Funds, Commercials Narrow Cattle Position Gap

For the second straight week, large commodity investment funds, called managed money, cut their net long live cattle positions as commercial traders covered their short positions.

The Commodity Futures Trading Commission Friday reported the outstanding positions of various traders as of Tuesday, revealing the latest moves of those two trader groups.

Managed money’s new net long live cattle position was 26,623 contracts, down 6,221, or 18.9%, from 32,844 the previous week.  This takes them to their lowest net long position since the week ended March 8 when it was 25,686 contracts.

Commercial traders, those who theoretically could make or take delivery of a futures contract, adjusted their new net short position to 71,771 contracts, down 6,277, or 8.04%, from 78,048 the previous week.  This was their lowest net short position since the week ended March 8 when it was 65,343 contracts.

The CFTC reported that managed money arrived at its new position by liquidating 1,692 long positions and adding 4,529 short positions while unwinding 4,544 spread positions.  This left them representing 21.2% of total long open interest and 11.8% of total short open interest.

Commercial traders got to their new net short position by adding 2,833 long positions and covering 3,444 short positions, leaving them in control of 18.1% of total long open interest and 43.5% of total short open interest.

Total live cattle open interest for the week declined 11,104 contracts, or 3.77%, to 283,260 from 294,364, according to CME Group statistics.

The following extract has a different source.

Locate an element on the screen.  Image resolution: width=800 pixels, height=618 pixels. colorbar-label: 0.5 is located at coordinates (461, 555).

During the latest CFTC week, the most-active Jun contract dropped and made a new swing low at $130.20 per cwt on Tuesday, April 5.  Daily closes dropped $4.18, or 3.10%, to $130.67 from $134.85 as the contract continued its slide from the March 17 high of $141.90.

 

MANAGED MONEY, COMMERCIALS SWAP CORN POSITIONS

 

Managed money and commercial traders swapped net corn positions in the week ended Tuesday with managed money now being more short than commercials.

Managed money’s new net short corn position was 175,604 contracts, up 59,102, or 50.7%, from 116,502.

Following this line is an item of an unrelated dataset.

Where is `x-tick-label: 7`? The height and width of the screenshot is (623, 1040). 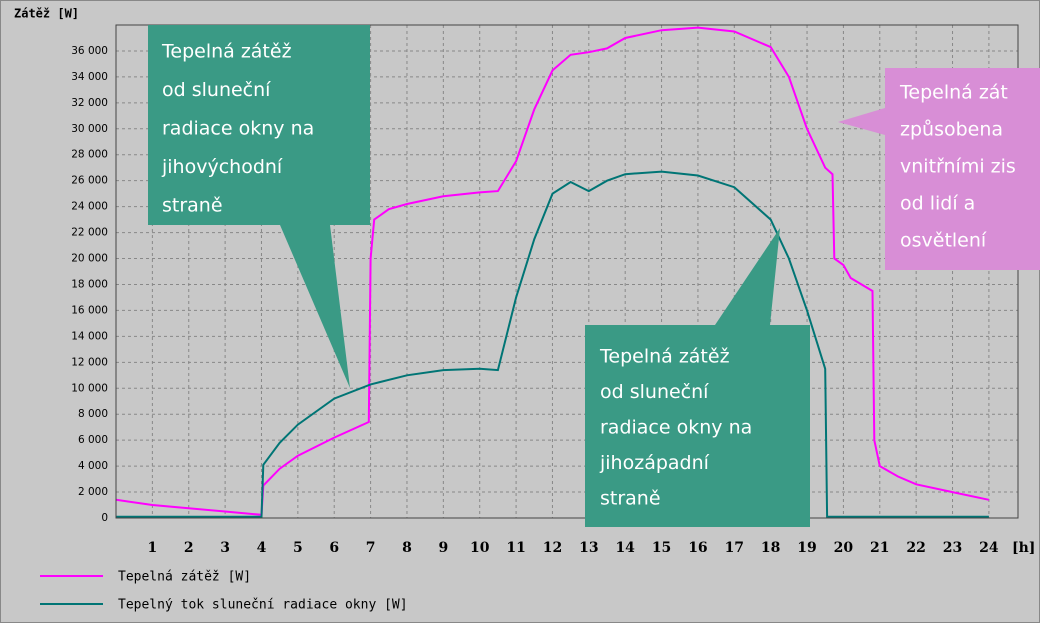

Commercial traders’ new net short corn position was 150,960, down 62,283, or 29.2%, from 213,243 the previous week.

The CFTC said managed money arrived at its new net short position by liquidating 14,467 long positions and adding 44,635 short positions while adding 16,376 spread positions.  This left them representing 10.3% of total long open interest and 22.5% of total short open interest.

Commercial traders arrived at their new net short position by adding 59,083 new long positions and covering 3,200 short positions, leaving them in control of 27.1% of total long open interest and 37.5% of total short open interest.

Total open interest during the week rose to 1.440 million contracts from 1.329 million, a gain of 111,420, or 8.38%.

During the latest reporting week, the most-active May contract set a new swing high and low, beginning with the March 29 close of $3.73 a bushel, rising to the swing high of $3.74 on March 30 and dropping to the swing low of $3.47 ¼ on April 1.  It closed at $3.56 ¾ on Apr. 5.

 

CASH CATTLE TRADE HIGHER

 

Cash cattle business was reported in the Plains last week at $132 per cwt up to $136 on a live basis with most around $133 to $134, steady to up $2.  In dressed markets, cattle traded at a steady $214 to $216.

The USDA’s choice cutout price Friday was up $0.18 per cwt at $214.80, and select was off $0.54 at $205.25.  The choice/select spread widened to $9.55 from $8.98 as 92 loads of fabricated product were sold into the spot market.

The CME Feeder Cattle Index for the seven days ended Thursday was $158.48 per cwt, down $0.14.  This compares with the Apr CME settlement Friday of $155.90, up $1.75.